## Given records
---------------

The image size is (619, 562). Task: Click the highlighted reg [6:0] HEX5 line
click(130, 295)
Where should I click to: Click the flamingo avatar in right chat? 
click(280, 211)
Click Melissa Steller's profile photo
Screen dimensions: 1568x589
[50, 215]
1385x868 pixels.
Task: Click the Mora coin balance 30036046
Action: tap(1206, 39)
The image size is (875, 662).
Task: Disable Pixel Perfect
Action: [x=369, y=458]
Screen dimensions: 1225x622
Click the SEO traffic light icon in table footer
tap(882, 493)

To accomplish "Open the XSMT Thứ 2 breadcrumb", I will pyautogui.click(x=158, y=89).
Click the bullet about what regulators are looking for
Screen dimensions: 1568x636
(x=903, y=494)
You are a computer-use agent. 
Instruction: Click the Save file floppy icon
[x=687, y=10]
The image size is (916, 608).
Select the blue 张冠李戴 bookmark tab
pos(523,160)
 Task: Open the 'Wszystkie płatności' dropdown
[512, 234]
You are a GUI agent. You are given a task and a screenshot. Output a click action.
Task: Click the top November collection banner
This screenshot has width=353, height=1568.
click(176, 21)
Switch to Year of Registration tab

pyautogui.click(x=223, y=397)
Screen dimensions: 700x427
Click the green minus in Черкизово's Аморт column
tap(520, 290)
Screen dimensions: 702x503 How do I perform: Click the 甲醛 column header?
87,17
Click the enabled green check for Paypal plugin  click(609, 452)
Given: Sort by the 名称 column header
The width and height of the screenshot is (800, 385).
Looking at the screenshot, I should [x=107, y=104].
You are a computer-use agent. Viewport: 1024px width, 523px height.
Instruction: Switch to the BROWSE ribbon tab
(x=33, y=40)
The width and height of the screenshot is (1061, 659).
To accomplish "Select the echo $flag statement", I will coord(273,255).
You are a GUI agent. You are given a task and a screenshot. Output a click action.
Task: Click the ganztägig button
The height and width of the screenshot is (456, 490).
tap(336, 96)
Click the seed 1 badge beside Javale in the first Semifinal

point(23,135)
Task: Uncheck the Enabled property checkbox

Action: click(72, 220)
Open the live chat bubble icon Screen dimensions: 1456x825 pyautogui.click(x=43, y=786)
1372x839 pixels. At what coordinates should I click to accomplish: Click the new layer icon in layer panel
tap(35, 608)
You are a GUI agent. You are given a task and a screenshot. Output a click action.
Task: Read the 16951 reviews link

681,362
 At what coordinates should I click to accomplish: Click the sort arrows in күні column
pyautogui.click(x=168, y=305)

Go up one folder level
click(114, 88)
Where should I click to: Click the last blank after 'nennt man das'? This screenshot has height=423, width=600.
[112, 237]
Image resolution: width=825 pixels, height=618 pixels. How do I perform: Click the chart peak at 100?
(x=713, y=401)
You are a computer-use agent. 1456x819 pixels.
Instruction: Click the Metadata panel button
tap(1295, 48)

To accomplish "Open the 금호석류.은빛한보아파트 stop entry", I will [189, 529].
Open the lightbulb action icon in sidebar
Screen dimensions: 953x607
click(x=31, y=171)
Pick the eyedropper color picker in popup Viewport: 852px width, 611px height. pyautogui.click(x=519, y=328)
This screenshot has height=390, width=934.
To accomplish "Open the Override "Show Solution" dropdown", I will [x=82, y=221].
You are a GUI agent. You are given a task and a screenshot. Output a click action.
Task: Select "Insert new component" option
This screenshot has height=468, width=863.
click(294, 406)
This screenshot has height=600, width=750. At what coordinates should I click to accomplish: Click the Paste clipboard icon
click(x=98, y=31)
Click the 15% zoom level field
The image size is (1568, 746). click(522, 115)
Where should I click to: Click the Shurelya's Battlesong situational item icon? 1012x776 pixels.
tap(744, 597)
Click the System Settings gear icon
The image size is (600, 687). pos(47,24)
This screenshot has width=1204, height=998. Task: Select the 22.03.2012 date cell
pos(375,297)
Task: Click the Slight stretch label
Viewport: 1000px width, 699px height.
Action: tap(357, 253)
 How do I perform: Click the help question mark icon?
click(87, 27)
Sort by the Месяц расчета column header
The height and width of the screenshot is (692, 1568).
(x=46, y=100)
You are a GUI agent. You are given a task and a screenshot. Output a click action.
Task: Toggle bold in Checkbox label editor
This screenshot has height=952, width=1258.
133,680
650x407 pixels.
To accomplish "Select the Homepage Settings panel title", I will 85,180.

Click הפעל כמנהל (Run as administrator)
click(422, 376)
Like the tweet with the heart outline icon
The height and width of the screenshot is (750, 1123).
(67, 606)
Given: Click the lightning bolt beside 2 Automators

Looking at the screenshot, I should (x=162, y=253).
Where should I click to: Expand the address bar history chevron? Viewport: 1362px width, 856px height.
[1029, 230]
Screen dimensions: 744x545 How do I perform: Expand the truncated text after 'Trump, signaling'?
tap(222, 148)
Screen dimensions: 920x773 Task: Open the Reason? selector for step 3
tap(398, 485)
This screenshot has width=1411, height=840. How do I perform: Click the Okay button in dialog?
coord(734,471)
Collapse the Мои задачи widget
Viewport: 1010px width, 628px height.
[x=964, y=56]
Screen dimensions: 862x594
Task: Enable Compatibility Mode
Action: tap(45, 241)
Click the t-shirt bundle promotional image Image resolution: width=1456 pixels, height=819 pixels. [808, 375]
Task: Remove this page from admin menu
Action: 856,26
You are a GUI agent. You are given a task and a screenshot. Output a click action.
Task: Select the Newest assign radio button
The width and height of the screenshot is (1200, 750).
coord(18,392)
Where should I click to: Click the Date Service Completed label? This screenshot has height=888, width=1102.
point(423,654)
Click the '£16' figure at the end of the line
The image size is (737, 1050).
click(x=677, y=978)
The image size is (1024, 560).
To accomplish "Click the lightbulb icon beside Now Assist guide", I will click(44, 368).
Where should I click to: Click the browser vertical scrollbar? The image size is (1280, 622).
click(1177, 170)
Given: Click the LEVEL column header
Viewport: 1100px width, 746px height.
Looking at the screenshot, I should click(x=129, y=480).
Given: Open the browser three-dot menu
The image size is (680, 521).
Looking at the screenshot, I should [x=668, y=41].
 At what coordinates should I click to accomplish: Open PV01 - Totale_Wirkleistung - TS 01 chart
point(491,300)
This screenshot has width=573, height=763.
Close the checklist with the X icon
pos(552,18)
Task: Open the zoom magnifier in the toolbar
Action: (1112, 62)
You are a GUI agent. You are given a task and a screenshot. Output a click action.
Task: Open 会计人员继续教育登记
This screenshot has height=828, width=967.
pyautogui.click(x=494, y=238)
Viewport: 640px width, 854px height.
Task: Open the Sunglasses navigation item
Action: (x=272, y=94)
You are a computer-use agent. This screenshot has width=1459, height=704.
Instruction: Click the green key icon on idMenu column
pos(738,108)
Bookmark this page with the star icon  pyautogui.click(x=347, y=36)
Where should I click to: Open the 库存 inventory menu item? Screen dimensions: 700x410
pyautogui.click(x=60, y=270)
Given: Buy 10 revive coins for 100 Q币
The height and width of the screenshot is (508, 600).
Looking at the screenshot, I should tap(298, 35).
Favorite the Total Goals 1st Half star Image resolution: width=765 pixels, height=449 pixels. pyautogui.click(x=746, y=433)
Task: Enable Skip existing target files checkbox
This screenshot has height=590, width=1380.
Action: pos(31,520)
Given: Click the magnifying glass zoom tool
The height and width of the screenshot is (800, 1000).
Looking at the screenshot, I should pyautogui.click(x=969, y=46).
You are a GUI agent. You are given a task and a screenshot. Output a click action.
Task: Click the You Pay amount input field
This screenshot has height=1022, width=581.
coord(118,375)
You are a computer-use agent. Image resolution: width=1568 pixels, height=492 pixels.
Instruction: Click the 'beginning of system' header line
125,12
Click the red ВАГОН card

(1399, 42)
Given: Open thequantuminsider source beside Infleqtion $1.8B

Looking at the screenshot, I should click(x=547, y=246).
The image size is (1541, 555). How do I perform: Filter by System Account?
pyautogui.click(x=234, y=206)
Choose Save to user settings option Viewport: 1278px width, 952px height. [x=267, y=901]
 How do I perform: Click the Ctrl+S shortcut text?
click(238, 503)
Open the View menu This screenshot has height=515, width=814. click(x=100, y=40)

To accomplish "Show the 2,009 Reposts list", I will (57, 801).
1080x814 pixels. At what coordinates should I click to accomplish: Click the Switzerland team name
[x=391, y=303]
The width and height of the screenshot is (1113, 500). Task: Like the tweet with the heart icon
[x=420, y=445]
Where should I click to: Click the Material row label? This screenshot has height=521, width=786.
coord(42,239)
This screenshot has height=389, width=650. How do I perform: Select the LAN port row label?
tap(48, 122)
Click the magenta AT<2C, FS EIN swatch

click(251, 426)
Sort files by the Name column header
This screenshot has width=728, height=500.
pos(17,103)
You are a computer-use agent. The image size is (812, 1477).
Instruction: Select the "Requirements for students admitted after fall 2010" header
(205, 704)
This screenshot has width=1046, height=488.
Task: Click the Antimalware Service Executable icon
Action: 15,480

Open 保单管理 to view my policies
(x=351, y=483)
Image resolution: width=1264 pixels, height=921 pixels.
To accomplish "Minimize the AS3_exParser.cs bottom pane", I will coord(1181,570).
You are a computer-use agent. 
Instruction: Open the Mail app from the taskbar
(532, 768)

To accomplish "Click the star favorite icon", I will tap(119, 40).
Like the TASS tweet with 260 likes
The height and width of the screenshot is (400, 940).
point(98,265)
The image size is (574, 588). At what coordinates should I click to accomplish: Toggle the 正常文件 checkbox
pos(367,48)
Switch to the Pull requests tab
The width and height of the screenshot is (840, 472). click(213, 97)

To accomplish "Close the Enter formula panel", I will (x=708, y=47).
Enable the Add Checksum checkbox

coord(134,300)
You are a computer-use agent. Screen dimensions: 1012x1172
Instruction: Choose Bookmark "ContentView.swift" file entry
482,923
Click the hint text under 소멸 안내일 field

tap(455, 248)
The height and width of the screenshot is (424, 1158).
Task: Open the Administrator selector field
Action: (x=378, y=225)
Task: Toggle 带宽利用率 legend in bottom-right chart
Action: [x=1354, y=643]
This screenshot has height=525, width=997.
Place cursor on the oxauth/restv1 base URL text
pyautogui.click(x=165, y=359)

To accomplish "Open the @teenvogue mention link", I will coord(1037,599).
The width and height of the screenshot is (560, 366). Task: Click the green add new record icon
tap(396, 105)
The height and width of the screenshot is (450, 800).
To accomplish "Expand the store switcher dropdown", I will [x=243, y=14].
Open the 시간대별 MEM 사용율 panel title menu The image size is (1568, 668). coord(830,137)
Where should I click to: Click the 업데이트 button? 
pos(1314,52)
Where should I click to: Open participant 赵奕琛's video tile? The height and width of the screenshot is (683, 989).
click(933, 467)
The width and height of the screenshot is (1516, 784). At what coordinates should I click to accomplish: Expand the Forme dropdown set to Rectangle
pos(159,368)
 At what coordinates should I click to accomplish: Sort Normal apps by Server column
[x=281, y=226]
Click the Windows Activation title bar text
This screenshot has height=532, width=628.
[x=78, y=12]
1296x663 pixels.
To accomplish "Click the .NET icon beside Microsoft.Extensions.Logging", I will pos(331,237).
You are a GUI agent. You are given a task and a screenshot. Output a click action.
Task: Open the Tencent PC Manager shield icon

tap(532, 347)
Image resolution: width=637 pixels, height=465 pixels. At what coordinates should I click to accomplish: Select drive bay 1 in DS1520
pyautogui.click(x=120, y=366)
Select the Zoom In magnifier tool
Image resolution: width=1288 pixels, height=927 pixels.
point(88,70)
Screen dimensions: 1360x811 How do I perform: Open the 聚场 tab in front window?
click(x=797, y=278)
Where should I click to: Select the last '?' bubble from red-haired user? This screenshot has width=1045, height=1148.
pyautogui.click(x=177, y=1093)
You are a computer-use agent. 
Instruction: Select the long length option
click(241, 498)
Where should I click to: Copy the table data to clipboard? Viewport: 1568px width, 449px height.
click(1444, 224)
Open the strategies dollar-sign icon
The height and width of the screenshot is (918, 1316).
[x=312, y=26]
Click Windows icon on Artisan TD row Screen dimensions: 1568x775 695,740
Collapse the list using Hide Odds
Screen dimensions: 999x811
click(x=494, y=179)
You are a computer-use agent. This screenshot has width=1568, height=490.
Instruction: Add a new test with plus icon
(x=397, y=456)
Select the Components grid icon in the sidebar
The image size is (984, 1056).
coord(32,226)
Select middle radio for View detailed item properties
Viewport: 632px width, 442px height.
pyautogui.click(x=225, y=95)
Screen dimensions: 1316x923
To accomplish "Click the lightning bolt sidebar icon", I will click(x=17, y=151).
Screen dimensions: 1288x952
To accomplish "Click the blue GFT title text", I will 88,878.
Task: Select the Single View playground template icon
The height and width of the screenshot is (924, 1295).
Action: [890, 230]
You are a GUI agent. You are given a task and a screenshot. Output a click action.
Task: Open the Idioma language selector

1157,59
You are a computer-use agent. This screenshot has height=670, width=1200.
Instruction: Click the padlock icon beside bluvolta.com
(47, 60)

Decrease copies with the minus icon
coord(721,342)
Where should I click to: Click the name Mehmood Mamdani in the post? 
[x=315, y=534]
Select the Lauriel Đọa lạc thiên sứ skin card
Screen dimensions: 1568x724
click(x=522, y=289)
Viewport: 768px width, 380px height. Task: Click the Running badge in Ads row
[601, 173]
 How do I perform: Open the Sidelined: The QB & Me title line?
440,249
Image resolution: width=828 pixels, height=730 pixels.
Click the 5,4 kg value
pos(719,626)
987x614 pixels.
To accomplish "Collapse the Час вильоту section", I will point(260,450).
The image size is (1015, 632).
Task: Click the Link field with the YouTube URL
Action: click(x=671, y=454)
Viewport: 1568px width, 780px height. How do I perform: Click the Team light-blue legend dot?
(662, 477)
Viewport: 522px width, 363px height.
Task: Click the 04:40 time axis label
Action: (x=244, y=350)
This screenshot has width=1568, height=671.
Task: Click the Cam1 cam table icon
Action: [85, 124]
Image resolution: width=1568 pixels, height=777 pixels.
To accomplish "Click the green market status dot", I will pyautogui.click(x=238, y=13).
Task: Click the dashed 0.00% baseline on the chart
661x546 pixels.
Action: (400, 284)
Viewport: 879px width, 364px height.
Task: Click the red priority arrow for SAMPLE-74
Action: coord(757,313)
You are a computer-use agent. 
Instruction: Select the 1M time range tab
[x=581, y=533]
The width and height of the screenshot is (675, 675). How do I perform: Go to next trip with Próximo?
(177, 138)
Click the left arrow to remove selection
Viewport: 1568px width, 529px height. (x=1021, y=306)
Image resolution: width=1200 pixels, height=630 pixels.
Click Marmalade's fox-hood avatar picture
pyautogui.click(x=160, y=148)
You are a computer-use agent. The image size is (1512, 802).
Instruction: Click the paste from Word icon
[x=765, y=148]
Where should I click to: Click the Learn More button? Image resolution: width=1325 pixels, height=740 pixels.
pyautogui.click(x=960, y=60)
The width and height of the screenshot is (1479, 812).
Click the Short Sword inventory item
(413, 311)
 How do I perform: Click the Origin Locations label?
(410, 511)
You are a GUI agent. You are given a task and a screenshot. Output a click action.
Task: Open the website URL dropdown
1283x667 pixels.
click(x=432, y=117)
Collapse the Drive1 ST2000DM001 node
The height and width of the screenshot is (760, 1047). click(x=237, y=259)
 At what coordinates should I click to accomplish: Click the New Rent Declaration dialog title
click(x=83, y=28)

---------------

## Task requirements
Go through the entries above, and wherever a line holds the word "lightbulb", copy that line.

## Solution for this problem
Open the lightbulb action icon in sidebar
To accomplish "Click the lightbulb icon beside Now Assist guide", I will click(44, 368).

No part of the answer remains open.